Gene and genome duplication in animal evolution

Abstract

Gene and genome duplications have an important role in evolution as a mechanism that creates novel genetic material. Paralogues created by duplication can diversify in function and contribute to the complexity of genetic networks, especially in the context of the gene regulation and signalling pathways that control animal development. Clusters of related genes that have arisen by tandem duplication illustrate the role of regulatory elements in preserving synteny by constraining gene neighbourhoods. Whole genome duplications have occurred on the stems of lineages characterised by the evolution of novel structures, adaptations to different environments, and species diversity. Here, I aim to understand how gene and genome duplications have impacted specific developmental gene families and processes throughout animal evolution with a comparative genomics approach. I make use of genomic resources from phylogenetically informative lineages, including new genomes of early-branching chordates, spiralians, and ecdysozoans. I have examined the impact of the vertebrate two rounds of whole genome duplication on chordate muscle development including the highly conserved family of myogenic regulatory factors and muscle gene expression. I have also investigated the evolution of homeobox gene families, with a focus on clusters of genes found across bilaterians, and specifically focus on the Hox cluster. With phylogenetic and synteny analyses, I found that a tandem duplication underpins the origin of two vertebrate muscle gene types.
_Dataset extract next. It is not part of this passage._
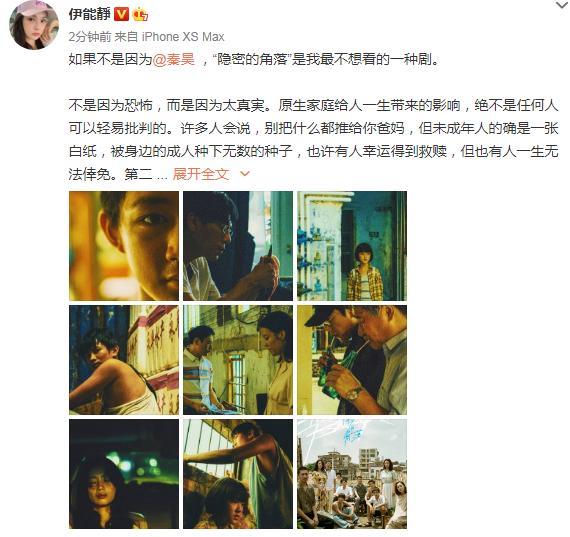The width and height of the screenshot is (570, 537).
Task: Open group cast poster photo
Action: point(352,474)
I examined the impact of whole genome duplication on a diversity of genes encoding proteins in a highly conserved signalling pathway in muscle, and I surveyed and revised the hypotheses for the evolution of homeobox genes across the bilaterians. In doing so, I have also generated a large resource of genomic annotations and protein sequences to facilitate functional studies in the future. These findings not only have identified certain duplications that have underpinned certain known instances of subfunctionalisation among paralogues, but also indicate gene families to target for future study.